# Peltier-Element will nicht kühlen



## Mobi (9 Mai 2011)

Hallo zusammen,

ich habe ein Peltier-Element was ich gerne zum kühlen nutzen möchte.

Techn. Daten:
Abmessungen LxBxH: 40 x 40 x 3.8mm
DeltaT Max: 72°C
Max. Spannung: 24.6V
Max. Temperatur: 110°C
Maximale Leistung: 128.6W
Maximaler Strom: 8.5A 

Aber es wird nur heiß, wenn ich eine Spannung anlege.
Was mache ich falsch? Hatte damit noch nie zutun.


----------



## winnman (9 Mai 2011)

Polarität? zuviel Strom? "kalte" Seite nicht zur Wärmeabfuhr vorbereitet (Kühlblech, . . .)?????????????????


----------



## Unimog-HeizeR (9 Mai 2011)

Hm, eigentlich kann man bei den dingern nichts falsch machen.

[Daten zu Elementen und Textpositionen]
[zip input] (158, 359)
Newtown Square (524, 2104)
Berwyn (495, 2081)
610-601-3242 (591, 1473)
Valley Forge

> **SCHRIFTLICHE AUFGABEN**:
**A)** Nenne die maximale Spannung, die in der Forumsdiskussion zum Peltier-Element angegeben wird.
**B)** Erkläre anhand der Forumsdiskussion zum Peltier-Element, warum Mobi im Forum um Hilfe bittet.
**C)** Greife die Forumsdiskussion zum Peltier-Element auf und setze sie nach dem letzten Satz fort.

> **LÖSUNGEN ZUR ÜBUNG**:
**A)** 24,6 V

**B)** Mobi möchte das Peltier-Element zum Kühlen nutzen, doch es wird nur heiß, sobald eine Spannung angelegt wird. Außerdem hatte Mobi mit solchen Bauteilen noch nie zu tun.

**C)**
Verpolen ist auch egal, dann wird nur jeweils die andere seite heiss/Kalt.
Mann soll sie allerdings NICHT ohne Kühlkörper betreiben!
sonst kaputt, und wenn kaputt, dann weder heiss noch kalt, zumindest war das bei mir bis jetzt immer so.

Gruß
Timo


----------



## Unimog-HeizeR (9 Mai 2011)

@winnman:
Hier ein paar grundlagen für dich:

Durch Umkehr der Stromrichtung ist mit Peltier-Elementen sowohl Kühlen als auch Heizen möglich. Damit kann eine Thermostatierung von Bauteilen erreicht werden, wenn die Umgebungstemperatur oberhalb oder auch unterhalb der Solltemperatur liegt.

Quelle:
http://de.wikipedia.org/wiki/Peltier-Element
*ROFL*

Gruß
Timo


----------



## bimbo (10 Mai 2011)

Lustig!



Was Mobi in seinem ersten Beitrag beschreibst ist kein Peltierelement sondern ein Widerstand (verwandelt Strom in Wärme). Aus meiner ERfahrung kann ich sagen, dass Geräte, die plötzlich die Eigenschaften eines einfachen ohmschen Widerstandes nachbilden, defekt sind.

.


----------



## gravieren (10 Mai 2011)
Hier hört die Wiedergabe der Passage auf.